Qatar has agreed to purchase 152 PAC-3 Cost Reduction Initiative (CRI) interceptors and 15 launcher modification kits from Lockheed Martin for $595 million. Twelve U.S. allies have purchased the Patriot air defense system. Of those, the Netherlands, Japan, Taiwan, United Arab Emirates, Germany and Kuwait already have the CRI interceptor. The company is in talks for sales of the CRI to Saudi Arabia, Poland and South Korea. Lockheed recently received U.S.
Prox Dynamics has unveiled a night-capable version of its PD-100 Black Hornet unmanned air vehicle, believed to be the smallest operational military UAV. The 18-gram single-rotor helicopter is fitted with a Flir Systems infrared camera and a day video sensor, and can transmit video streams or high-resolution still images via a digital datalink with a 1-mi. range. More than 3,000 PD-100s have been delivered, the company says. The system has been used in Afghanistan by British Army units since 2013.
GE Capital Aviation Services is set to take over helicopter-leasing specialist Milestone Aviation Group in an agreement valued at $1.775 billion. The deal, revealed on Oct. 13, is likely to shakeup the still-fledgling helicopter leasing business, which was rebooted by the formation of Milestone in 2010.
The U.S. Navy has declared its new Northrop Grumman E-2D Advanced Hawkeye carrier-based airborne command and control aircraft operational. The first five aircraft—one full squadron—has been fielded and initial operational capability was declared Oct. 10. The first squadron will deploy next year on the USS Theodore Roosevelt. The Navy plans to buy 75 E-2Ds to replace 52 E-2Cs now in service, in a $19.9 billion, 10-squadron program, says Capt. John Lemmon E-2/C-2 program manager for the Navy.
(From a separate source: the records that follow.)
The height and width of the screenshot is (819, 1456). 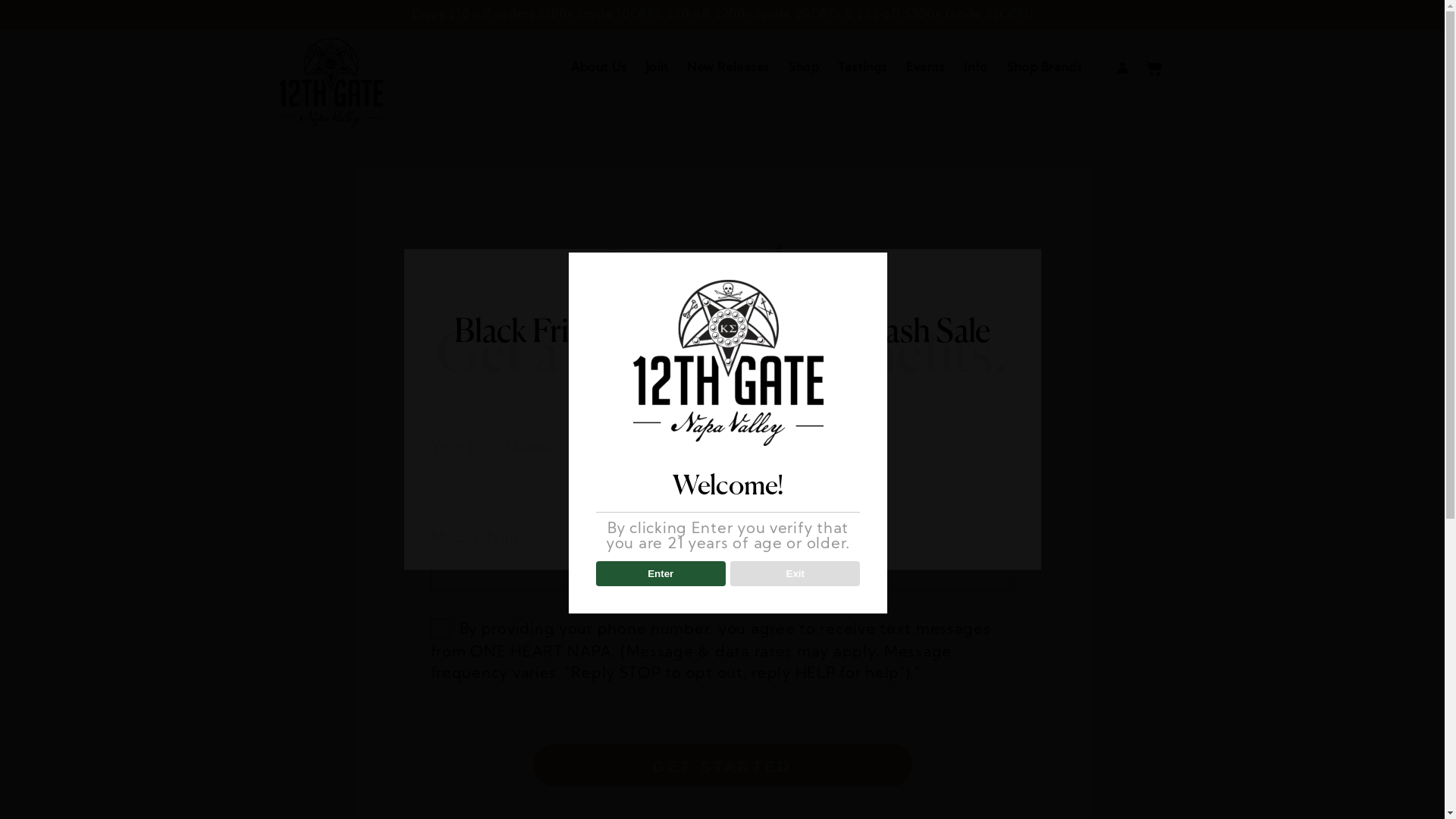 I want to click on 'Exit', so click(x=794, y=573).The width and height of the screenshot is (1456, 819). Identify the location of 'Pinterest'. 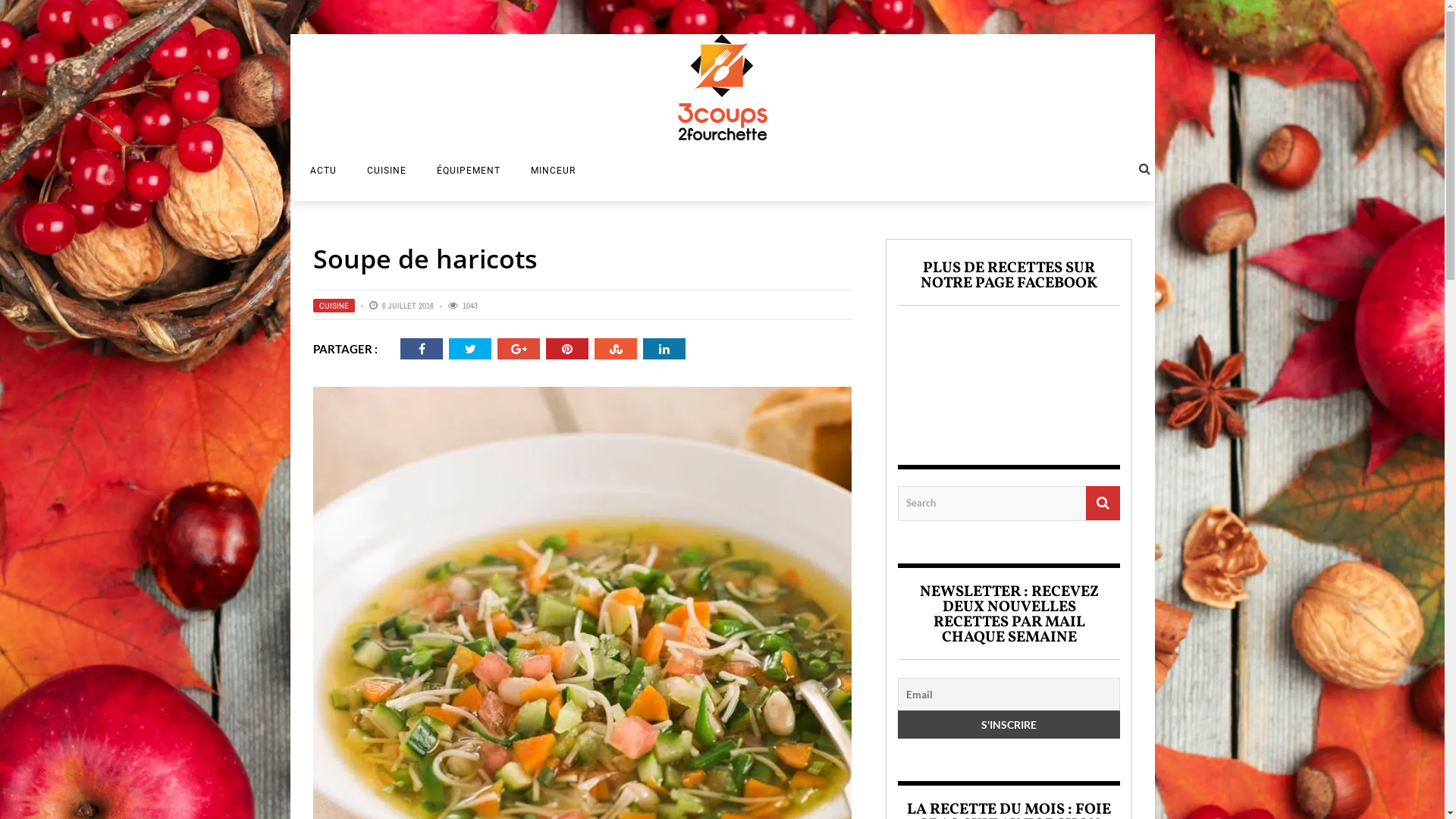
(566, 348).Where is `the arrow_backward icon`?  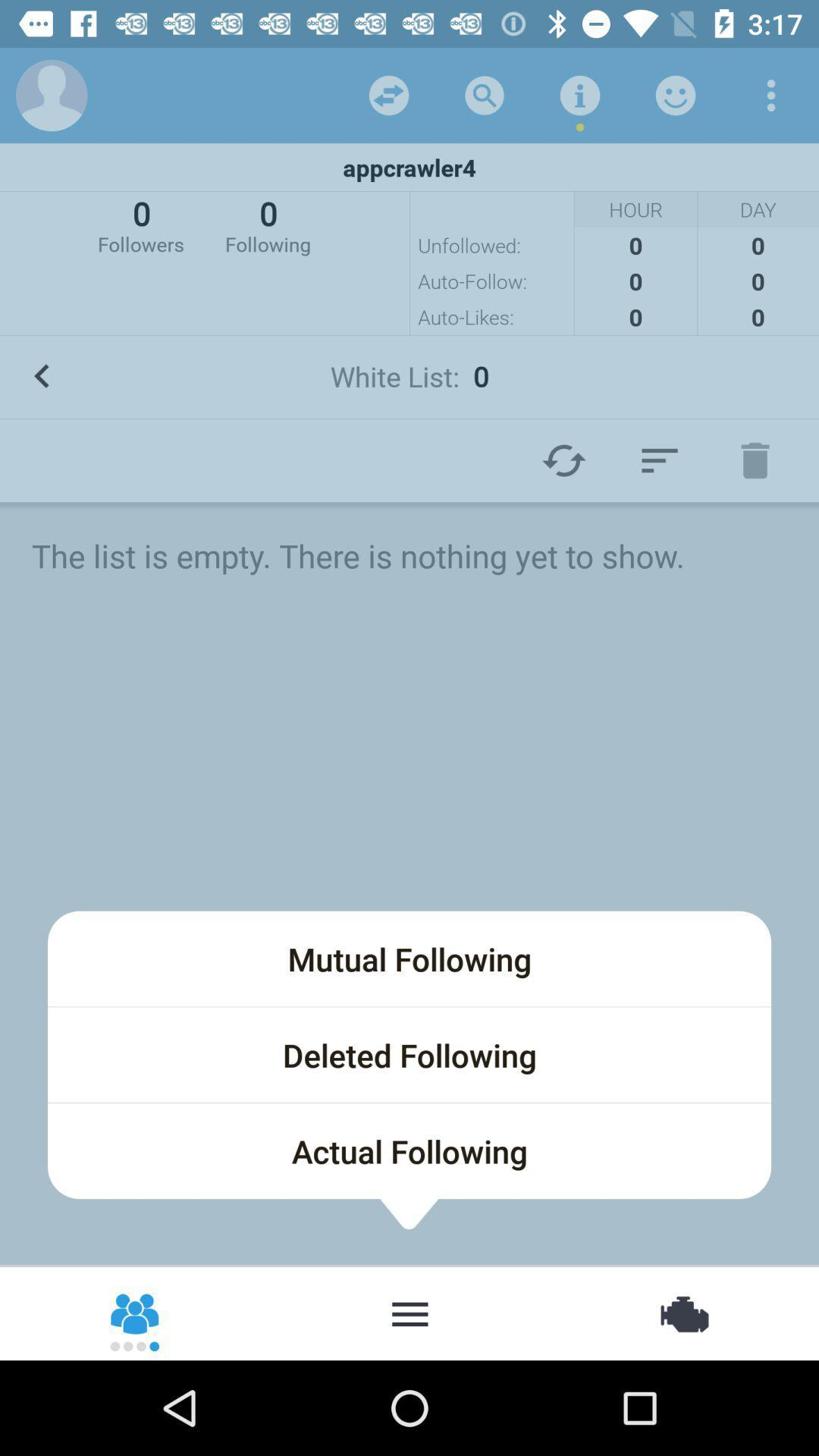
the arrow_backward icon is located at coordinates (41, 376).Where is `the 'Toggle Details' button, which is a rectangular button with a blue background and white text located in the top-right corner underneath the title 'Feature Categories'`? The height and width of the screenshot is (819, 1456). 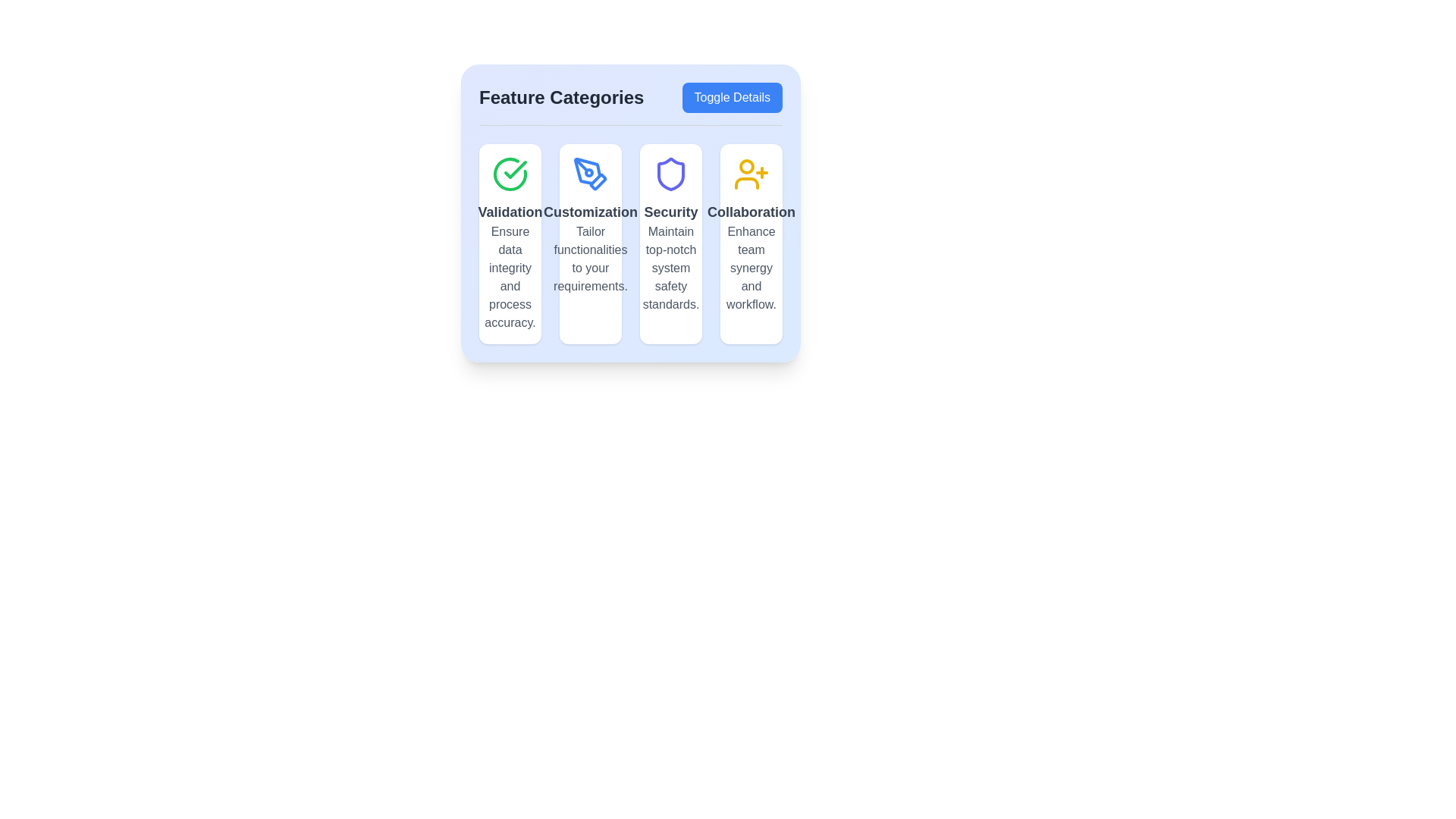
the 'Toggle Details' button, which is a rectangular button with a blue background and white text located in the top-right corner underneath the title 'Feature Categories' is located at coordinates (732, 97).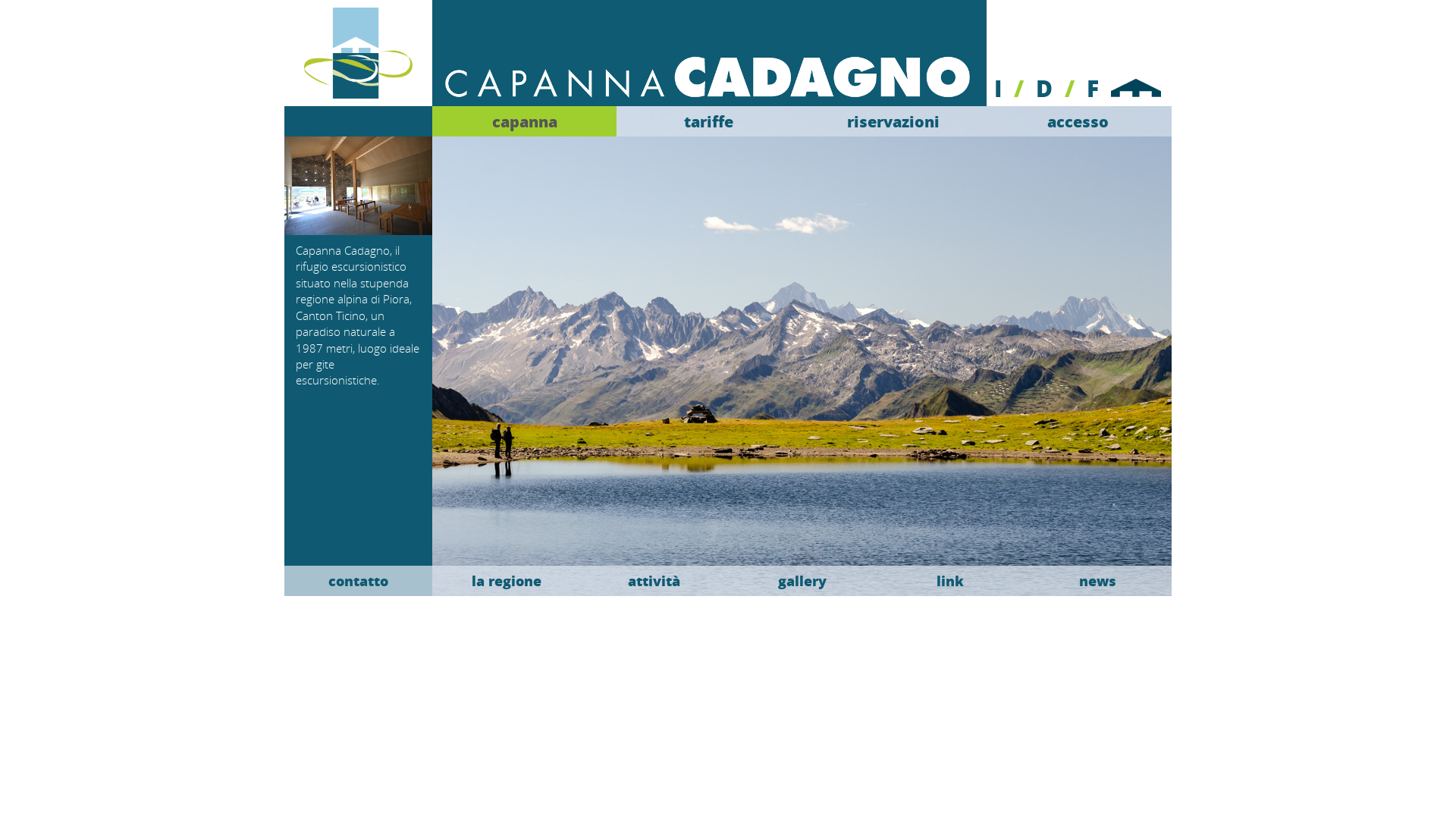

President Barack Obama has nominated Dava Newman, a professor of aeronautics and astronautics and engineering systems at the Massachusetts Institute of Technology, to be deputy administrator at NASA. Best known for innovative spacesuit designs, Newman joined MIT’s faculty in 1993. Pending approval by the Senate, she will follow Lori Garver, who resigned in September 2013 to become general manager of the Air Line Pilots Association.
The owner of London Heathrow Airport is selling Aberdeen, Glasgow and Southampton airports to a consortium of Ferrovial and Macquarie in a deal worth £1.048 billion ($1.68 billion). The long-awaited sale by Heathrow Airport Holdings announced on Oct. 16 is expected to close in 2015. Ferrovial currently owns the controlling share of 25% of Heathrow Holdings through a subsidiary called FGP Topco Ltd.
Scientists operating the New Horizons probe to explore Pluto and its moons plan to ask for an extended mission to a Kuiper Belt Object (KBO), now that the Hubble Space Telescope has spotted three of the tiny faint bodies at the outer reaches of the Solar System that the nuclear-powered probe may be able to reach after it passes Pluto. The KBOs are 15-34 mi. across, and one of them is “definitely reachable,” according to the program team. All lie at least 1 billion mi.